In sharp contrast to a centralized, government-based structure, the alternative is based on a patient-centered, market-based model. This new vision for health care reform would focus on personal ownership. Unlike today’s flawed third-party payment system, consumers would be in charge of their health care dollars and decisions. Health plans and providers would be directly accountable to patients—not a government official, a managed care executive or an employer.
There are four key steps to moving toward patient-centered, market-based health care reform.
- Make tax policy fair and rational. Congress should replace the current tax treatment of health insurance with a credit that is individually based.
- Start health care entitlement reform. As a first step, Congress could easily allow individuals facing retirement to keep their private health insurance into retirement and receive a defined contribution from the Medicare program.
- Promote choice and competition through insurance market reforms. Congress should focus on removing market barriers to interstate purchase of health insurance, addressing access issues for the hard-to-insure and making pooling arrangements more effective.
- State-based reforms. State policymakers should begin by assessing their own health insurance challenges related to insurance markets and their Medicaid programs.
Commentary #3
CMA Vice President for Government Relations Jonathan Imbody:
“My friend Nina Owcharenko outlines sensible innovations that promise the potential to begin to bend the curve of health care costs and shift decision-making back toward patients and physicians. Hopefully having learned its lessons from ramming through a massive health care law that only one party and less than half the country supported, Congress should come together to craft a pragmatic and measured approach to health care reform that doesn’t involve taking over the world.
“Assuming the Court declares “Obamacare” unconstitutional, cooler heads in Congress can focus on those reforms most likely to garner enough bipartisan agreement for passage.
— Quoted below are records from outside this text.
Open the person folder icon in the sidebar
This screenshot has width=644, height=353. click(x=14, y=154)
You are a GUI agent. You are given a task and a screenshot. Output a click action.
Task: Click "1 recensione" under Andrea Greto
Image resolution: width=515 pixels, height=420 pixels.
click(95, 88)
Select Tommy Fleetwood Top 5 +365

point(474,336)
Start by ramping up tracking and enforcement programs to cut Medicare fraud and waste. Provide compassionate, fiscally sustainable safety nets for the most needy, such as indigent patients and those caught in health care crises not covered by insurance. Tamp down costs by increasing competition and allowing patients to purchase insurance plans beyond state borders, as with car insurance. Stanch the hemorrhage of doctors from medicine by reasonably reforming malpractice lawsuits, slashing paperwork and bureaucratic meddling, and clarifying First Amendment conscience protections for health care professionals.
“The jacobinic health care revolution has failed. It is time now to reform health care democratically with careful, considerate compromise on the pragmatic principles that most Americans support.”